Within the records below is a range that opens at the line with "Spersonalizuj (194, 1110)" and closes at the line with "Railway stations (220, 88)". Return that range word for word, both ends included, and only that range.

Stored data entries:

—————

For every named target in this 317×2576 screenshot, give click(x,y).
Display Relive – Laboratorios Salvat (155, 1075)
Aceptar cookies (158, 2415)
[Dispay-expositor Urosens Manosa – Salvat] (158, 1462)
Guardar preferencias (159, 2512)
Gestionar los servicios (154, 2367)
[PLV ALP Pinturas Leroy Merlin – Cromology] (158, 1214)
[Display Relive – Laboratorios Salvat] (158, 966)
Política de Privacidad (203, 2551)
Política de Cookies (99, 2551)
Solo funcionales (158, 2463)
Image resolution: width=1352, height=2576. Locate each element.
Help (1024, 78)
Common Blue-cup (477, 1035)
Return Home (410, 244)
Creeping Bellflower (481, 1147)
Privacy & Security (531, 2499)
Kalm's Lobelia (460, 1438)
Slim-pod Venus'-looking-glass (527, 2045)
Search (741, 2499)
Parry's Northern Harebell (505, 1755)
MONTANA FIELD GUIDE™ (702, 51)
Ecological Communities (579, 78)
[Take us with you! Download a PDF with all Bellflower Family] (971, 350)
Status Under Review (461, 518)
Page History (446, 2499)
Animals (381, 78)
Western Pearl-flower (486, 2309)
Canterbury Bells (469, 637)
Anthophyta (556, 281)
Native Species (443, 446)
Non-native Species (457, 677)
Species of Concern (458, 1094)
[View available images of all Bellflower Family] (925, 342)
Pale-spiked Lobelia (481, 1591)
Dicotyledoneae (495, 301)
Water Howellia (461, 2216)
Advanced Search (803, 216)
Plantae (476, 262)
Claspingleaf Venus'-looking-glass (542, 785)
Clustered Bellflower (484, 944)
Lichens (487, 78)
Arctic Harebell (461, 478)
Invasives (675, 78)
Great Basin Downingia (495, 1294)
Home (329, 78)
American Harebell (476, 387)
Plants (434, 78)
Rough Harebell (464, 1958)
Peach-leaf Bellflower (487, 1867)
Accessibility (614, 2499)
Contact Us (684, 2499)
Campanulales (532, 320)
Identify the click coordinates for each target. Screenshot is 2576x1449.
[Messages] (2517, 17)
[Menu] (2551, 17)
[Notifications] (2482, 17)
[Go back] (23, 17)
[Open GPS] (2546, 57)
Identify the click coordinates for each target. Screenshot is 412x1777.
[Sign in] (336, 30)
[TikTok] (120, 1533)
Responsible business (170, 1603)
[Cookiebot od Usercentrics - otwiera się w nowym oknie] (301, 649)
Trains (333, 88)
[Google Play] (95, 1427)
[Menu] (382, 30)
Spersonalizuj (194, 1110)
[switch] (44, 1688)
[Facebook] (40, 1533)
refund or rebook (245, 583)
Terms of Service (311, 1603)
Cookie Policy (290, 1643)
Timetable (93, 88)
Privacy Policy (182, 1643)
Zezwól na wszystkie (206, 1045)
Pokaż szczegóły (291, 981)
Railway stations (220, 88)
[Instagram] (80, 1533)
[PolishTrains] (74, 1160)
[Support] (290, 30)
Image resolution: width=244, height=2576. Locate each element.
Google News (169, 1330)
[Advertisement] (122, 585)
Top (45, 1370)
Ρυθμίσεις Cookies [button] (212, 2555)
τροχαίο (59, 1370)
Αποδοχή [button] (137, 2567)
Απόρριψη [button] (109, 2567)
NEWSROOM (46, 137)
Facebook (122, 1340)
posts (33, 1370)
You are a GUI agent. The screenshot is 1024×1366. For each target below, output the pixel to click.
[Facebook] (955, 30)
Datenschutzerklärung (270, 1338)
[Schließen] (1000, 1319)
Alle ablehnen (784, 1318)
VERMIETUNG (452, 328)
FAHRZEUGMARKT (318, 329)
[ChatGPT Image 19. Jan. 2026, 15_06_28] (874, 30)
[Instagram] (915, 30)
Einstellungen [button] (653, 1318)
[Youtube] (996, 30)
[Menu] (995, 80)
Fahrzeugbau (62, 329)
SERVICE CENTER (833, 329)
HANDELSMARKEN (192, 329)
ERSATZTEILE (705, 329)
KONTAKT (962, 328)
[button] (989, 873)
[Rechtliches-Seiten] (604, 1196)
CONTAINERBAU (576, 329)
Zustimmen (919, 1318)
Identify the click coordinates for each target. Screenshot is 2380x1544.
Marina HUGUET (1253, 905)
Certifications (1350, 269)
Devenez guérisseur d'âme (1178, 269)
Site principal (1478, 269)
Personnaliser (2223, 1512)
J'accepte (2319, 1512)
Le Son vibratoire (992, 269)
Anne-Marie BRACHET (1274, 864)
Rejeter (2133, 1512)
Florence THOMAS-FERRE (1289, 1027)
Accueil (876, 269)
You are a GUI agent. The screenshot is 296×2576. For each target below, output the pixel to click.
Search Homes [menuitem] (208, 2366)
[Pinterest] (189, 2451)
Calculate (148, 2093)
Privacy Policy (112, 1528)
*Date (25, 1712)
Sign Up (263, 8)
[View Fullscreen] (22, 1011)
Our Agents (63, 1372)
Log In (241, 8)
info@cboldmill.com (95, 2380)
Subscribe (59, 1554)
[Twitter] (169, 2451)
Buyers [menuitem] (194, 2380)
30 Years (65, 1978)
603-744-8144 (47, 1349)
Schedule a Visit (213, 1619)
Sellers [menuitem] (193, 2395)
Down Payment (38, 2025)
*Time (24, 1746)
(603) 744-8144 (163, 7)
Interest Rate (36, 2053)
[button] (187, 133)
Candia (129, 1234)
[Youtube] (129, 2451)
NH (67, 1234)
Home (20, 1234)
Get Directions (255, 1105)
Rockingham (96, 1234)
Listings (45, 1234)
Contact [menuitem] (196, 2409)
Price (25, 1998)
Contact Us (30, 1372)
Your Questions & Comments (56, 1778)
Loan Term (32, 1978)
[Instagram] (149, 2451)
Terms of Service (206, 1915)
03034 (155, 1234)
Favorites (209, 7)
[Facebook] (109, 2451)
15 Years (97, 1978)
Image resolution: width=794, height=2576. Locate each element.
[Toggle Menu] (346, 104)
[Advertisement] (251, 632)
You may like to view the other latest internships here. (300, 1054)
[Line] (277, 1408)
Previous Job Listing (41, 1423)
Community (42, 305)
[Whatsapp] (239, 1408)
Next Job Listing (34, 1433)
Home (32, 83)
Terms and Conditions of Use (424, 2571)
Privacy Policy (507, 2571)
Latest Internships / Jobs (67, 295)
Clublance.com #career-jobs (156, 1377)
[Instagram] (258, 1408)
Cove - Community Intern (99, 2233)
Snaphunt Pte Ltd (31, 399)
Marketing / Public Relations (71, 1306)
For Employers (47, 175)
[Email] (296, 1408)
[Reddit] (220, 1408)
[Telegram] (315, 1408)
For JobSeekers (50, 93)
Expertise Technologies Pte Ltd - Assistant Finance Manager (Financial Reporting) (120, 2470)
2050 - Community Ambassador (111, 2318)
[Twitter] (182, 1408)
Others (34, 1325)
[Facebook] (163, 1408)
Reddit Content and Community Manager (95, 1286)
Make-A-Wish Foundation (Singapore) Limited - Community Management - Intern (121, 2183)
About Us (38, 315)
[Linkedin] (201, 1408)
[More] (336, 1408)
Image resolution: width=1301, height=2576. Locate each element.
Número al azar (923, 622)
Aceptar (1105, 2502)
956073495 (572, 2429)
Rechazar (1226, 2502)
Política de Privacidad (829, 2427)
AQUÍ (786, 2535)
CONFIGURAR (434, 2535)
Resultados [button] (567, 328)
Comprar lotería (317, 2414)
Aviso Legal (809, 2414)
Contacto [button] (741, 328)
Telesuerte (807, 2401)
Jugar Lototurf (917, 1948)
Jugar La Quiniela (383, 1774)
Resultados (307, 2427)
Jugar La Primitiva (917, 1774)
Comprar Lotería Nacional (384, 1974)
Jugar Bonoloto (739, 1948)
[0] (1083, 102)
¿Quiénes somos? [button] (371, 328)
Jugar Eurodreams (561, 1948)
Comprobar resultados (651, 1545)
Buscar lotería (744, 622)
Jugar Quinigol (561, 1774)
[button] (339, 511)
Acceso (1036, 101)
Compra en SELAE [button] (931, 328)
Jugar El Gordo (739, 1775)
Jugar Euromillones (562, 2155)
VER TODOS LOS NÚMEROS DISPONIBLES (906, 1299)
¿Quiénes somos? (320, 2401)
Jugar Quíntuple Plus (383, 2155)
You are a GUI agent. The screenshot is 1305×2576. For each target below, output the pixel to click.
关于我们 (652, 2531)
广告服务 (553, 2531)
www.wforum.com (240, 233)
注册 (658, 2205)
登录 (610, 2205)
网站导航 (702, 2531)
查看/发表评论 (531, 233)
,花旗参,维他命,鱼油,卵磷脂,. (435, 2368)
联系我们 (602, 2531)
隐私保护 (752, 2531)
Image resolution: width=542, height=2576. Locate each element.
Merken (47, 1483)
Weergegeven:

—————

# [Exercise output]
Spersonalizuj (194, 1110)
[switch] (44, 1688)
[Facebook] (40, 1533)
refund or rebook (245, 583)
Terms of Service (311, 1603)
Cookie Policy (290, 1643)
Timetable (93, 88)
Privacy Policy (182, 1643)
Zezwól na wszystkie (206, 1045)
Pokaż szczegóły (291, 981)
Railway stations (220, 88)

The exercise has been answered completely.